## Information provided
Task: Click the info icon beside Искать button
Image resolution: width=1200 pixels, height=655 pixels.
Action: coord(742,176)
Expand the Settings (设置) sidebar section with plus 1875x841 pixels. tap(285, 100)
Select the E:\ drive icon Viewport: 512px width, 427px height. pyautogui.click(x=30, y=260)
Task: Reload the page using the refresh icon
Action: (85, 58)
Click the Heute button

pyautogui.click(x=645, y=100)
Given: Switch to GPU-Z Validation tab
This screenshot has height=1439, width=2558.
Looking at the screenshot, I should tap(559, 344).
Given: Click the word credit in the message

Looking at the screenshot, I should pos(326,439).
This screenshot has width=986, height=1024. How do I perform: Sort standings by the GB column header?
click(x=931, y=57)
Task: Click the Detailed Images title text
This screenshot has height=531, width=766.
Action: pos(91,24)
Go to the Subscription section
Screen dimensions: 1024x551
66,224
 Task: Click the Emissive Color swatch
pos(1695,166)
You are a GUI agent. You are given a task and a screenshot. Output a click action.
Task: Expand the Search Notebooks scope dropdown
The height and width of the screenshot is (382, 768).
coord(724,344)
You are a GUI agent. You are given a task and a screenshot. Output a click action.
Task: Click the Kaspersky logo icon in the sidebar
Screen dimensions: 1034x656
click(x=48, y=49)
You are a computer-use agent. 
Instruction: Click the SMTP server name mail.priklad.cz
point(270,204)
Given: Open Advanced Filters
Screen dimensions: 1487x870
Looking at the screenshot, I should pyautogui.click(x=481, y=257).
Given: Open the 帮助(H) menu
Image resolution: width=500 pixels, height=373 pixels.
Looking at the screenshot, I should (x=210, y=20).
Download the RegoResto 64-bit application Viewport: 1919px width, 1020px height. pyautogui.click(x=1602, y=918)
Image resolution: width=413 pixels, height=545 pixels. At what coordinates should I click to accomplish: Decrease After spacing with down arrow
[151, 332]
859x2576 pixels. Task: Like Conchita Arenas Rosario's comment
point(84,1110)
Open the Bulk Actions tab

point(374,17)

## Your objective
Word for word, repeat the lines that begin at the one with "Given: Open the 帮助(H) menu" and continue to the end of the listing above.

## Task response
Given: Open the 帮助(H) menu
Image resolution: width=500 pixels, height=373 pixels.
Looking at the screenshot, I should (x=210, y=20).
Download the RegoResto 64-bit application Viewport: 1919px width, 1020px height. pyautogui.click(x=1602, y=918)
Image resolution: width=413 pixels, height=545 pixels. At what coordinates should I click to accomplish: Decrease After spacing with down arrow
[151, 332]
859x2576 pixels. Task: Like Conchita Arenas Rosario's comment
point(84,1110)
Open the Bulk Actions tab

point(374,17)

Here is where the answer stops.